Płacimy za gaz z powietrzem?
Łagodna zima i gigantyczne rachunki za ogrzewanie gazem. To skandal, oszustwo - mówią mieszkańcy Szczecina, Opola i Trójmiasta, których liczniki wykazały czasami nawet dwukrotnie wyższe zużycie gazu z przełomu grudnia i stycznia. Mieszkańcy podejrzewają gazowników o wpompowywanie do gazu powietrza lub azotu.
- Jest afera? Nie ma żadnej afery - zapewnia Bożena Piechowicz, pracownik Pomorskiego Operatora Systemu Dystrybucyjnego w Gdańsku.
Ale afera jest. Afera z wysokimi - czasami nawet dwukrotnie wyższymi rachunkami za gaz z przełomu grudnia i stycznia. Wyższymi - choć cena gazu nie uległa zmianie od roku.
- Jeżeli coś nie grzeje, a powinno, to znaczy, że nie spełnia wymogów. Po prostu mamy mniej gazu w gazie - twierdzi Jadwiga Pecyna - mieszkanka Gdańska.
Afera gazowo-cenowa wybuchła w Szczecinie, potem w Opolu, ostatnio w Trójmieście.
- Do tej pory najwyższy rachunek, jaki miałam, był na 500 złotych. Teraz dostałam rachunek na 820 złotych. Nie zapłacę go - mówi Aleksandra Krywuć, mieszkanka Gdańska.
- Podejrzewam, że w instalację gazową wpompowano azot lub powietrze - mówi Zenon Bieliński, mieszkaniec Gdańska.
Przykładowy rachunek z Gdańska: za ogrzewanie mieszkania, ciepłej wody i gotowanie od 27 grudnia do 25 stycznia - 797 złotych 14 groszy. Zaledwie miesiąc wcześniej: 438 złotych.
Do miejskiego rzecznika konsumentów w Szczecinie wpłynęło już około 300 wniosków od mieszkańców oburzonych wysokością rachunków za gaz z przełomu grudnia i stycznia.
- Gazownia mówi, że wszystko jest dobrze, ale fakt jest taki, że zużycie jest nawet do 100 procent wyższe niż rok temu w tym samym okresie - mówi Longina Kaczmarek, Miejski Rzecznik Konsumentów w Szczecinie.

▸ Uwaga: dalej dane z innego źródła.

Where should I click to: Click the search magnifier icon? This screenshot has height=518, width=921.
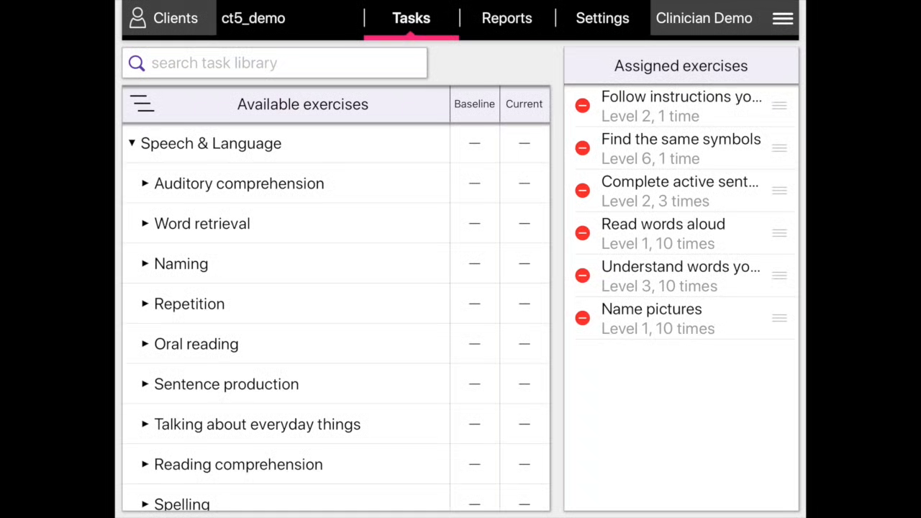(137, 63)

W Gdańsku padają poważne oskarżenia pod adresem gazowni. Średnia temperatura powietrza w styczniu nie odbiegała od grudniowej. Do tego niektórzy mieszkańcy Trójmiasta wyjeżdżali na ferie zimowe i w tym czasie nie ogrzewali domów.

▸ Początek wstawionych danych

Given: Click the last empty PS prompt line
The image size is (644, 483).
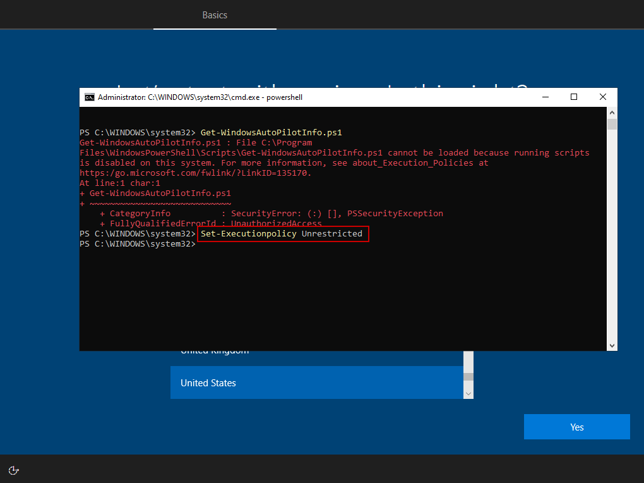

- Mam dwukrotnie wyższy rachunek za okres, w którym miałem wyłączone kaloryfery, bo nas przez pewien czas nie było w domu. To niemożliwe, żeby ceny aż tak się zmieniły - mówi Wojciech Korzeniowski, mieszkaniec Gdańska.
- Gazownia mnie okradła, to są moje pieniądze i muszę na nie ciężko zapracować - nie kryje oburzenia Jadwiga Pecyna, mieszkanka Gdańska.
Kto jest winien wyższym rachunkom? A może to mieszkańcy Gdańska zużyli dwa razy więcej gazu? Sami mieszkańcy twierdzą, że "w gazie jest mniej gazu", czyli po prostu - że dopompowano - jak twierdzą mieszkańcy - na przykład powietrze.
W laboratorium Gazowni Gdańskiej sprawdzamy jaka jest kaloryczność gazu.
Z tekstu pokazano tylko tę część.